* Problem
Reproduce the following lines word for word, from the first line through the line containing "I will coord(18,33).", inclusive.

* Stored records
* START *

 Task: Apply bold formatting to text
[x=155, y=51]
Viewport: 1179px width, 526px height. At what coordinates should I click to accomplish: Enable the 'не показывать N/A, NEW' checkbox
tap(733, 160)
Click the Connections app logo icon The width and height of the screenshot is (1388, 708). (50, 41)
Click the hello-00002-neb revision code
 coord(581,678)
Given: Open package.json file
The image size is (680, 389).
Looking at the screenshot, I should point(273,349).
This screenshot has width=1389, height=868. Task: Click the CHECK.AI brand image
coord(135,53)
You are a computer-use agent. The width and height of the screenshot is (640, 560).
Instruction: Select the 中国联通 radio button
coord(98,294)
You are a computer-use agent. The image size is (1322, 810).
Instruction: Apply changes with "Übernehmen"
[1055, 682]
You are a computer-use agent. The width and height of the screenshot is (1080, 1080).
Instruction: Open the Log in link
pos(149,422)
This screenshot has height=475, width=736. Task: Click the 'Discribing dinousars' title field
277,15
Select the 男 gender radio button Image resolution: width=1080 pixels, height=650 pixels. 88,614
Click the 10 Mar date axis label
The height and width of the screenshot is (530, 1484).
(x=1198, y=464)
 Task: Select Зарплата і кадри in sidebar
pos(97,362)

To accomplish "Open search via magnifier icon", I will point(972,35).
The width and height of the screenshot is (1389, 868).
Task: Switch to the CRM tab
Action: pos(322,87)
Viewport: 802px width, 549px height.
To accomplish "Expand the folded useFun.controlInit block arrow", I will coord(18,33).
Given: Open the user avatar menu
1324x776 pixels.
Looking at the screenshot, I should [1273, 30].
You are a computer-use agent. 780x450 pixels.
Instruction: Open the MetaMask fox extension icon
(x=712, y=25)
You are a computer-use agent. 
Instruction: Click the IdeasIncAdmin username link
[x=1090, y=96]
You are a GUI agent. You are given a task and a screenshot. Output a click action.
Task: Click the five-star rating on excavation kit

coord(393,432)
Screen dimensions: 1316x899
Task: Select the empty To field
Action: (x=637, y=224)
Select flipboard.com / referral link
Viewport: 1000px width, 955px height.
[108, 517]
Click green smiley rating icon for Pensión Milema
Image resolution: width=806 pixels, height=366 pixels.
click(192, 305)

* END *

* Task response
 Task: Apply bold formatting to text
[x=155, y=51]
Viewport: 1179px width, 526px height. At what coordinates should I click to accomplish: Enable the 'не показывать N/A, NEW' checkbox
tap(733, 160)
Click the Connections app logo icon The width and height of the screenshot is (1388, 708). (50, 41)
Click the hello-00002-neb revision code
 coord(581,678)
Given: Open package.json file
The image size is (680, 389).
Looking at the screenshot, I should point(273,349).
This screenshot has width=1389, height=868. Task: Click the CHECK.AI brand image
coord(135,53)
You are a computer-use agent. The width and height of the screenshot is (640, 560).
Instruction: Select the 中国联通 radio button
coord(98,294)
You are a computer-use agent. The image size is (1322, 810).
Instruction: Apply changes with "Übernehmen"
[1055, 682]
You are a computer-use agent. The width and height of the screenshot is (1080, 1080).
Instruction: Open the Log in link
pos(149,422)
This screenshot has height=475, width=736. Task: Click the 'Discribing dinousars' title field
277,15
Select the 男 gender radio button Image resolution: width=1080 pixels, height=650 pixels. 88,614
Click the 10 Mar date axis label
The height and width of the screenshot is (530, 1484).
(x=1198, y=464)
 Task: Select Зарплата і кадри in sidebar
pos(97,362)

To accomplish "Open search via magnifier icon", I will point(972,35).
The width and height of the screenshot is (1389, 868).
Task: Switch to the CRM tab
Action: pos(322,87)
Viewport: 802px width, 549px height.
To accomplish "Expand the folded useFun.controlInit block arrow", I will coord(18,33).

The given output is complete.